:: Required action ::
Wherever "Enable" occurs in the entries, copy the line that holds it.
● ● ● ● ●
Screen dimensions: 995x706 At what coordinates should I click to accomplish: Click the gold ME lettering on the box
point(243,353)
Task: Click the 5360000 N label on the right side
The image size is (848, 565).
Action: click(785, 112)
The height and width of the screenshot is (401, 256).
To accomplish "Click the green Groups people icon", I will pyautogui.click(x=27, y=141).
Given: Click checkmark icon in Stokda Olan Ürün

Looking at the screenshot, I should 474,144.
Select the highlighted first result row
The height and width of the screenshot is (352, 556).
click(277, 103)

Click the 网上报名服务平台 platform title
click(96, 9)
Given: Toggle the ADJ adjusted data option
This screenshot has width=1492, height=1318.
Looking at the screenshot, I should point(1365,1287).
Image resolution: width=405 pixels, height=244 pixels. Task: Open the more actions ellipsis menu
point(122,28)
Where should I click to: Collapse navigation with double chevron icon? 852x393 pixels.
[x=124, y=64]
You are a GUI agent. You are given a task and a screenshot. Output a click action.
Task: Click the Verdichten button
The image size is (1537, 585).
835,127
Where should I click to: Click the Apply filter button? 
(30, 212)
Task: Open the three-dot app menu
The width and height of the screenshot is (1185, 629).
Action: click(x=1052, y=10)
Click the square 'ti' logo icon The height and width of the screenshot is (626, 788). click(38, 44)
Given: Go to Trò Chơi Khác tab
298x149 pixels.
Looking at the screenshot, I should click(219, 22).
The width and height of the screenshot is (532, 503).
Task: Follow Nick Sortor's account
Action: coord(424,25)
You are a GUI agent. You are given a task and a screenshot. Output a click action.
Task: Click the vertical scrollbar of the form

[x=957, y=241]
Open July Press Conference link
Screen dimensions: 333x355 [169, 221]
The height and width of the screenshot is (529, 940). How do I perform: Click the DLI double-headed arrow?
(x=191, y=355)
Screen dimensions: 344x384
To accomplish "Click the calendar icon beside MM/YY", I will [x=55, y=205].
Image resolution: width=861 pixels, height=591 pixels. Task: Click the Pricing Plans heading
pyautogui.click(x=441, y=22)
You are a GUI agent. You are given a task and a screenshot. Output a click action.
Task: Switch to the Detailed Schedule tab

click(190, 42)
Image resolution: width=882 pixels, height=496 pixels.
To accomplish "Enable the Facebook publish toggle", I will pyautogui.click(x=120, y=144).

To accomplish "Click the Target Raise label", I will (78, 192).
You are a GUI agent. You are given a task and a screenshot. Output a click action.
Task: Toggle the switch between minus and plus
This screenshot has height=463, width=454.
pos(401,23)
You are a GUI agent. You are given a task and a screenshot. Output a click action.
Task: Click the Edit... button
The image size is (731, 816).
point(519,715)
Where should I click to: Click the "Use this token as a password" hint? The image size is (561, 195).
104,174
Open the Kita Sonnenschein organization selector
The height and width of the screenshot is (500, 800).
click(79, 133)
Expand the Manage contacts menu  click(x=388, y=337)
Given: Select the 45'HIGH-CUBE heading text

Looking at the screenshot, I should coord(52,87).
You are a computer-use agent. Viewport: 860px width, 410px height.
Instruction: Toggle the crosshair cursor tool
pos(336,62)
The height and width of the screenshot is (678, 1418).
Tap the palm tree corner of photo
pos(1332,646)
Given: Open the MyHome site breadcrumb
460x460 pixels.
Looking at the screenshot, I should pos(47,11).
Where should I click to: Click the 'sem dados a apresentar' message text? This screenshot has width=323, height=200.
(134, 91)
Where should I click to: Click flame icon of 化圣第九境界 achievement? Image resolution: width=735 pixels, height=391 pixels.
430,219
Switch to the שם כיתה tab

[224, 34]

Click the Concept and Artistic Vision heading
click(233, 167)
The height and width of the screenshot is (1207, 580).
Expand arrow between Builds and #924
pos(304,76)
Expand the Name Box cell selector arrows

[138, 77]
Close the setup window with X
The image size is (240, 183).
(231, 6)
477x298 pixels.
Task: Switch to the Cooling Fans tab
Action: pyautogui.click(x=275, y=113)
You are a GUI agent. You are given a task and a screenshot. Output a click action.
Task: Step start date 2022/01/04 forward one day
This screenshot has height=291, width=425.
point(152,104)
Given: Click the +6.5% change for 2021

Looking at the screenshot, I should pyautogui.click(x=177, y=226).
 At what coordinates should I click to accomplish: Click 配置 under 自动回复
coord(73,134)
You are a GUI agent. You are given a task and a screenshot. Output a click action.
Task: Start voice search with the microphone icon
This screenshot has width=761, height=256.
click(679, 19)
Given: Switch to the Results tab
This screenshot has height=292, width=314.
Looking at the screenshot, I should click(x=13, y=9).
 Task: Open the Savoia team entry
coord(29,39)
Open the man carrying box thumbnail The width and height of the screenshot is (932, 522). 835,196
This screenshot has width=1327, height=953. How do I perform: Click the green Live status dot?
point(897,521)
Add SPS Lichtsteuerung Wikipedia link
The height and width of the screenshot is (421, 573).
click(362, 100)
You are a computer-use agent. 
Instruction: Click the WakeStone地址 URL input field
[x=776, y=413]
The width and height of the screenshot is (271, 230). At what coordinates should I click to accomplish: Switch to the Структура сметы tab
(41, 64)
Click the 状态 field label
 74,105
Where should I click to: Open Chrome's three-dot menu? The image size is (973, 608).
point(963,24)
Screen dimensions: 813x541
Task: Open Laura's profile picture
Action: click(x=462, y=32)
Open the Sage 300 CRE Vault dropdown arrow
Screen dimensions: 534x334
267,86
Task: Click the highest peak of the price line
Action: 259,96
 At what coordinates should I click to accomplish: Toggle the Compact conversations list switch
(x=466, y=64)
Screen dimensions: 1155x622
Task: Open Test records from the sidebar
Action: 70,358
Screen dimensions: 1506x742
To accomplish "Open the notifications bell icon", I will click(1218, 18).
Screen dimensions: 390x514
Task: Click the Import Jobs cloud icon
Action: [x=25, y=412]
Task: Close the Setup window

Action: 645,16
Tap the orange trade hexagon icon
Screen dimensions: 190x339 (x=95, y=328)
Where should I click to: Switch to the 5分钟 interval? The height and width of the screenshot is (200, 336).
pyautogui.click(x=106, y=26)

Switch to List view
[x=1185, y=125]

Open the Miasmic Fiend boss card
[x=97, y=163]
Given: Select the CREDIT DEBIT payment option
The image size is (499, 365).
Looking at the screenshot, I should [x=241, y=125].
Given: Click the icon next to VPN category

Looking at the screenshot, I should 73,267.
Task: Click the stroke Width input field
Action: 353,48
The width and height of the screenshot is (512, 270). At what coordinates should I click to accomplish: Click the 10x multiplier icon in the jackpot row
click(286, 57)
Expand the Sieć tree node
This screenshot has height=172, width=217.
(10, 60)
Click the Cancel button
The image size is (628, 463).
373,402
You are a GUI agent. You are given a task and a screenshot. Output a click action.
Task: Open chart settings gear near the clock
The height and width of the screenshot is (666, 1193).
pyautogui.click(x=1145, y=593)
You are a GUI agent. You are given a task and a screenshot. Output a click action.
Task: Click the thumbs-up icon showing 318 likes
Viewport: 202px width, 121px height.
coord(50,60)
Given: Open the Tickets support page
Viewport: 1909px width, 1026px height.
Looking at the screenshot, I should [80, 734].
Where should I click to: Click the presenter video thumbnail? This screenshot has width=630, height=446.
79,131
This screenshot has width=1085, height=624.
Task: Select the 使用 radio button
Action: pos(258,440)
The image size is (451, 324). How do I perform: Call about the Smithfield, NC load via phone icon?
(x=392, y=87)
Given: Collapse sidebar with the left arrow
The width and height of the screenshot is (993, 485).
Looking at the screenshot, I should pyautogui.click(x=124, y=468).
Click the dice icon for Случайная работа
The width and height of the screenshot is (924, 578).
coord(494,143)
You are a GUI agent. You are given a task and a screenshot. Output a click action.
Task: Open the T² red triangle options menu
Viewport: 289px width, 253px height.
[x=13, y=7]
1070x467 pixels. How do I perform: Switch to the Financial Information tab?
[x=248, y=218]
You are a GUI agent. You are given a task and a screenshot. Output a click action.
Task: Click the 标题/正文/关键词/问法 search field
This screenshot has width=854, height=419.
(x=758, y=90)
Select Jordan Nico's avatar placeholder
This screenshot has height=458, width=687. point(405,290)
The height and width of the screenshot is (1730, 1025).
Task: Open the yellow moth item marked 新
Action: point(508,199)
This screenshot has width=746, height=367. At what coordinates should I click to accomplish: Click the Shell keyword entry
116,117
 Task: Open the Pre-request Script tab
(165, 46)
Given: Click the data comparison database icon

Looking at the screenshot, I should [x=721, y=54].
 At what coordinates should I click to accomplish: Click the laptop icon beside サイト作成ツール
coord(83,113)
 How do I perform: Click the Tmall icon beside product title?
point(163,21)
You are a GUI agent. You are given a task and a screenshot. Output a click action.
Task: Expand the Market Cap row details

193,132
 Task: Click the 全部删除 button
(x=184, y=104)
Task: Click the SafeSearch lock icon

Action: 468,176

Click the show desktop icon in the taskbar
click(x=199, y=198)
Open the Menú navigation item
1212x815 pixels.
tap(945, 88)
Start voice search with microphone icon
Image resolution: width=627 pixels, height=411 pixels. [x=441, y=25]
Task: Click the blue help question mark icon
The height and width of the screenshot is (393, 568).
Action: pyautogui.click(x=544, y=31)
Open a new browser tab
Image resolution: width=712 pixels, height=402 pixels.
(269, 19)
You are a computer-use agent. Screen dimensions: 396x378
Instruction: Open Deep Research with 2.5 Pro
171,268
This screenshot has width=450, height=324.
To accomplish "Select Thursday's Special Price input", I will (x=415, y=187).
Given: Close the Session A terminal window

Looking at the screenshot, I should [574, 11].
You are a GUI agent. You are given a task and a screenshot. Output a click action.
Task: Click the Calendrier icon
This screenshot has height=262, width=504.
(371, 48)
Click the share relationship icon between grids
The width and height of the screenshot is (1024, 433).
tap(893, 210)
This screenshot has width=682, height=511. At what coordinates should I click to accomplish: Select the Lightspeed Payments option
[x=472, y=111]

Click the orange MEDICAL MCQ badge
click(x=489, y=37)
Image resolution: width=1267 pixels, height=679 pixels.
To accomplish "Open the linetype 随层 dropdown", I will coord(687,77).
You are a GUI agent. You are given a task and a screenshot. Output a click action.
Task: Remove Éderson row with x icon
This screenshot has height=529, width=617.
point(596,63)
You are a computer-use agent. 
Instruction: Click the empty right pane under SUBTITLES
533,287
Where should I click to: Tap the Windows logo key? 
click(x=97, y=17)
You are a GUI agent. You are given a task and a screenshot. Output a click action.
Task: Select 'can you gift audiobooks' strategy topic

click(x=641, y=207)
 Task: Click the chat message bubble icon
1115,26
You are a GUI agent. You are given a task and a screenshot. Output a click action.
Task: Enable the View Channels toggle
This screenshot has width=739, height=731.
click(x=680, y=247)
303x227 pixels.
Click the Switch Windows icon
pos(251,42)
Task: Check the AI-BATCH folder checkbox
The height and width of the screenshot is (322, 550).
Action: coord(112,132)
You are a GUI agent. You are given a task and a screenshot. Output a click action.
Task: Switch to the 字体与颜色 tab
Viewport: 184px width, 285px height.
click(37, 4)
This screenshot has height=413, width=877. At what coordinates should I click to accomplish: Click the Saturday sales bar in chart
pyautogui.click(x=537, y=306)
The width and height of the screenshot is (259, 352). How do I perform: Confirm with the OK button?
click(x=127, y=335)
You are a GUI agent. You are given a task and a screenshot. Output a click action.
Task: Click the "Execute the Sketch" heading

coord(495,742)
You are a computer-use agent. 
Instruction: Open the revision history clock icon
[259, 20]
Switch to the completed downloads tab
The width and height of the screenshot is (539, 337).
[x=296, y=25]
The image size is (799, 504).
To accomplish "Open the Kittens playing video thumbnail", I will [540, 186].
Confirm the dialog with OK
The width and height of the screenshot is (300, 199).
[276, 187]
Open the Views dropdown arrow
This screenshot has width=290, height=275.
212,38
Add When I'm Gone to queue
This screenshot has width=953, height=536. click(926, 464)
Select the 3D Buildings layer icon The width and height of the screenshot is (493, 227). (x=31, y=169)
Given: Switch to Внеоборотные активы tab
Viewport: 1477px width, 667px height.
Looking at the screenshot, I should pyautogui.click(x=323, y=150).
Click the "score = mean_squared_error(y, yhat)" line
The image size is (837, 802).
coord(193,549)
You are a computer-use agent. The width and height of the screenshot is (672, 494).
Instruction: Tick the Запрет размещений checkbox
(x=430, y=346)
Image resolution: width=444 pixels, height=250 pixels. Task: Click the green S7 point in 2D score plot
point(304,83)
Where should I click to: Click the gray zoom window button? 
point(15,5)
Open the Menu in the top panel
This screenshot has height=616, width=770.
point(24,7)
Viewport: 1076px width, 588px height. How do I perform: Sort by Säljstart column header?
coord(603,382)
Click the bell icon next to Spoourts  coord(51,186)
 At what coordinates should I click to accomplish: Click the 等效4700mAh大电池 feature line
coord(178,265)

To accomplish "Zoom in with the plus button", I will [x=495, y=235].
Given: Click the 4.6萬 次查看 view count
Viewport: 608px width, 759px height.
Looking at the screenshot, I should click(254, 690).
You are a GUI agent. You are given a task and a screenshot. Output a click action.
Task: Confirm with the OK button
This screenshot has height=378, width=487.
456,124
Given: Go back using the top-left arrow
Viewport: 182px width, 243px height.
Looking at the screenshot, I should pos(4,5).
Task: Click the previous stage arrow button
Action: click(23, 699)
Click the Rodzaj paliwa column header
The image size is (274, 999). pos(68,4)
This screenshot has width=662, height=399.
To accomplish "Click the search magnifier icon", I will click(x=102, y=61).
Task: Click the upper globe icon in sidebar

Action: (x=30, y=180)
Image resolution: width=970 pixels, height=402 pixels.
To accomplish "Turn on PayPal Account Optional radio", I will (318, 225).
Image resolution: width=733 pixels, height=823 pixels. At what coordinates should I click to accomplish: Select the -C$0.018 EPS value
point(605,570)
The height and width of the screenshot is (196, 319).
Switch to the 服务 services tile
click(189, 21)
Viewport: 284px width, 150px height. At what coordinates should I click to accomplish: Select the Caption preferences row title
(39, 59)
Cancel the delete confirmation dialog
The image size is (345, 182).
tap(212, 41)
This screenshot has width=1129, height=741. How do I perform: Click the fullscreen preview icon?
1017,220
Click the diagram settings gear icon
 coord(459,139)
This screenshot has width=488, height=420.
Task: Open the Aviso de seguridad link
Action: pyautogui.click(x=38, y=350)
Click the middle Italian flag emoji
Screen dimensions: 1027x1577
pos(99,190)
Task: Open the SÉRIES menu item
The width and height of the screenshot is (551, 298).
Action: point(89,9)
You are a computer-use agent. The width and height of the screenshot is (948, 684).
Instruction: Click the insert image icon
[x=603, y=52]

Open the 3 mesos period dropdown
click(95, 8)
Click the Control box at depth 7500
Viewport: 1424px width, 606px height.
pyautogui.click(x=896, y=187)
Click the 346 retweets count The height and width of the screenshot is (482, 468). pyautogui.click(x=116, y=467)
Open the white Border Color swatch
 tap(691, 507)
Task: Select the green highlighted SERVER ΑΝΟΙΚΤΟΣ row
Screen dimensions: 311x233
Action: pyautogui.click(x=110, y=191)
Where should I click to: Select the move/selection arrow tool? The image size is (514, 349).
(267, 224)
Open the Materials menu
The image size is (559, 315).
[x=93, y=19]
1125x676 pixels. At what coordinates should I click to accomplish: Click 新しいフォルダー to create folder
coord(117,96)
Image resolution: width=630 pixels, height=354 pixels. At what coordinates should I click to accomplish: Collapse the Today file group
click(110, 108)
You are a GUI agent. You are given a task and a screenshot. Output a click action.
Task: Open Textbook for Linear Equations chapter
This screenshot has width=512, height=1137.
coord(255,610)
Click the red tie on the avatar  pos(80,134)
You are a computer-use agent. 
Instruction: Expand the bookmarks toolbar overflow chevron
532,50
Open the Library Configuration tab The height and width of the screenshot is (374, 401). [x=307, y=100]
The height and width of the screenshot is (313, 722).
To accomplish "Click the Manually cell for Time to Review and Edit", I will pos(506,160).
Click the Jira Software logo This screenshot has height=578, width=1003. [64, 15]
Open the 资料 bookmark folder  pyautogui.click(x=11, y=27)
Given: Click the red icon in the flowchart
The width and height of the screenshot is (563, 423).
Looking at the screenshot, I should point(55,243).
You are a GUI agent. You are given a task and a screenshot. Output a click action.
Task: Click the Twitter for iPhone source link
● ● ● ● ●
:: Output of the task ::
To accomplish "Enable the Facebook publish toggle", I will pyautogui.click(x=120, y=144).
Task: Enable the View Channels toggle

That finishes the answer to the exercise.